DATA PROVIDED:
►
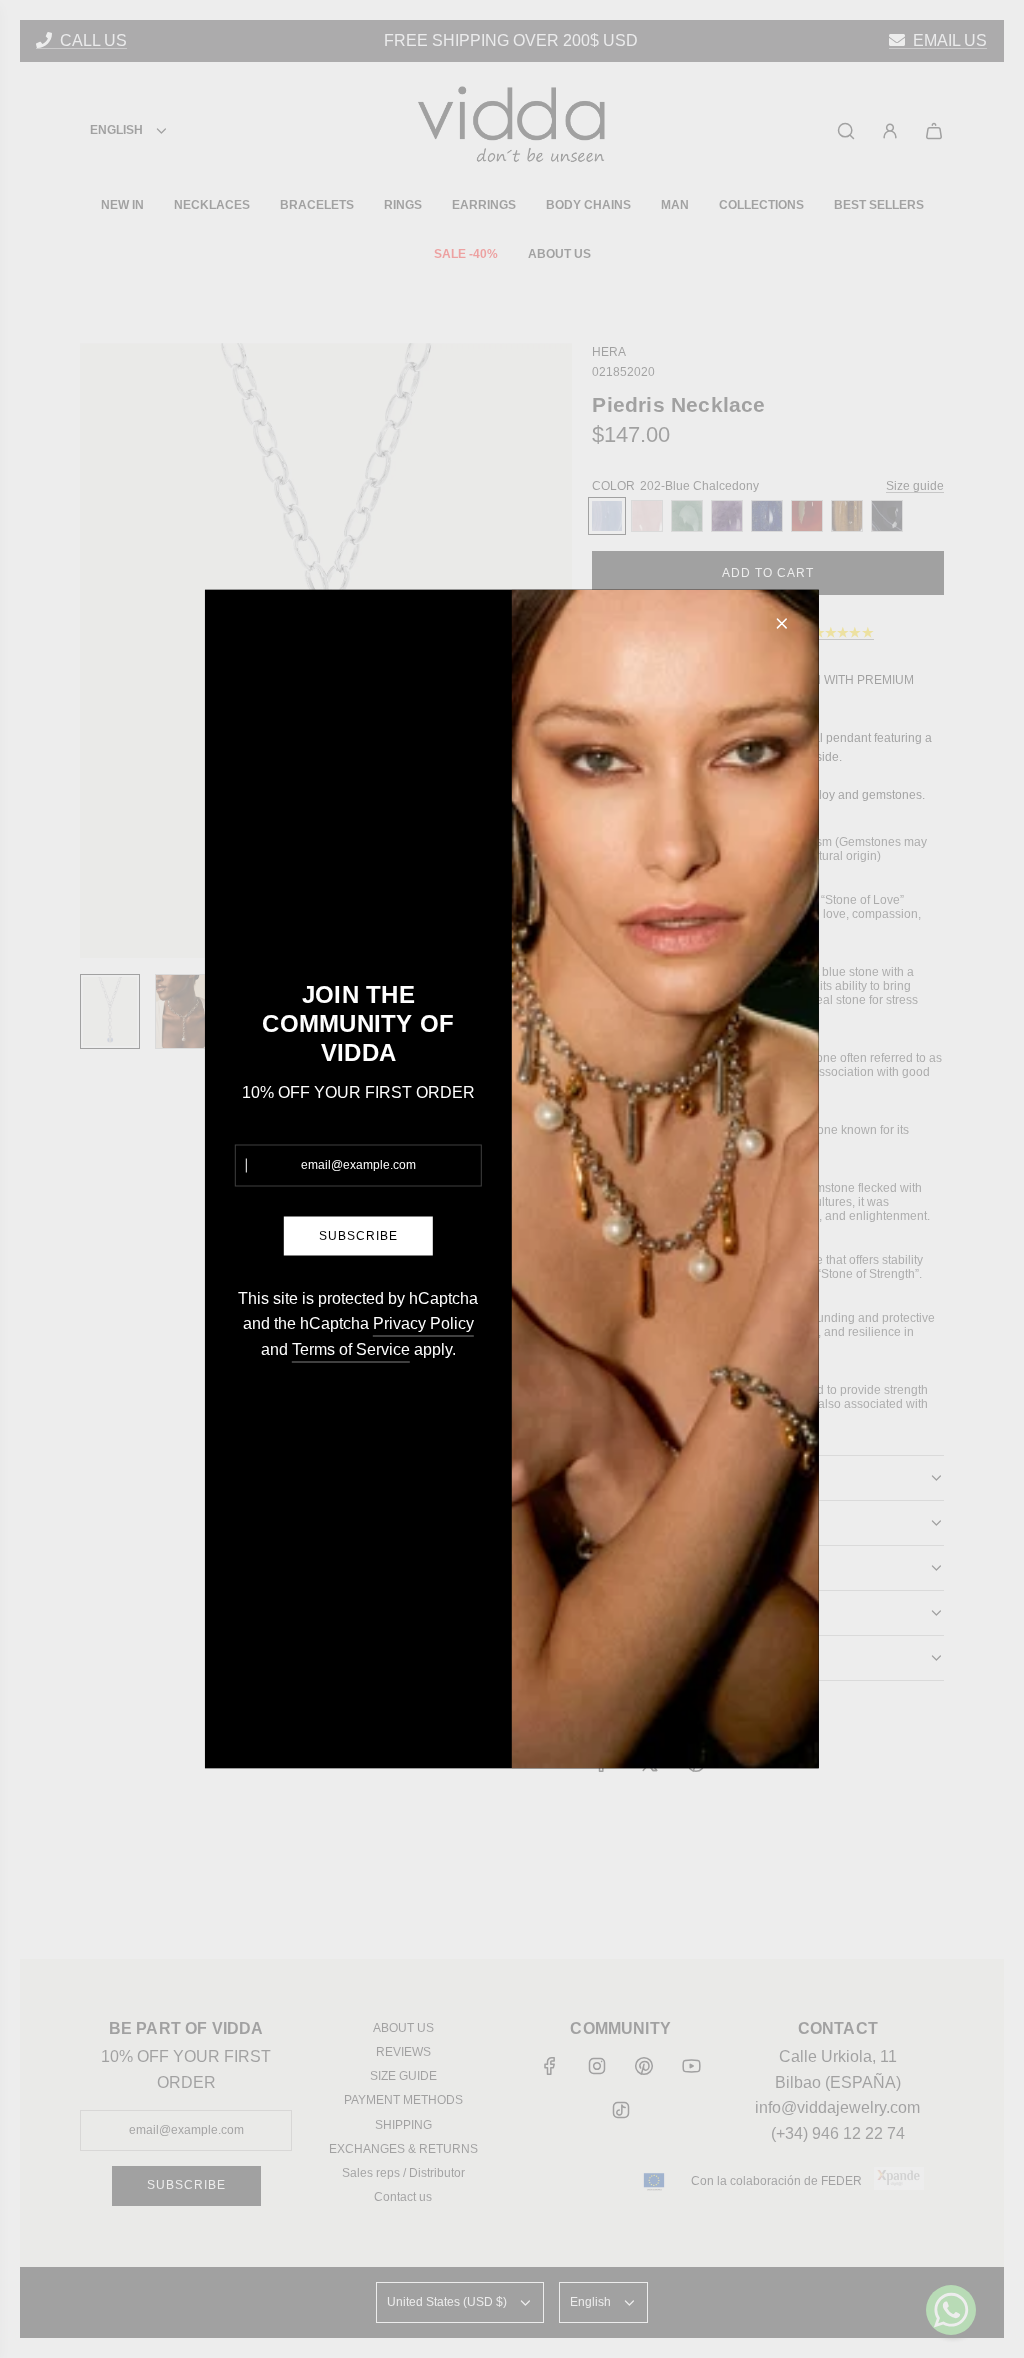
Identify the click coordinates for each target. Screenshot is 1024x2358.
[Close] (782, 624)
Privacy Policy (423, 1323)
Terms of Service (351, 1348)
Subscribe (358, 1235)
◄
►
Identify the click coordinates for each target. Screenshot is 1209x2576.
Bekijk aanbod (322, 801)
◄
Look back at the entries above. Retype the line with "Screenshot is 1024x2358.", the line with "Subscribe (358, 1235)", and all lines in between.

Identify the click coordinates for each target. Screenshot is 1024x2358.
[Close] (782, 624)
Privacy Policy (423, 1323)
Terms of Service (351, 1348)
Subscribe (358, 1235)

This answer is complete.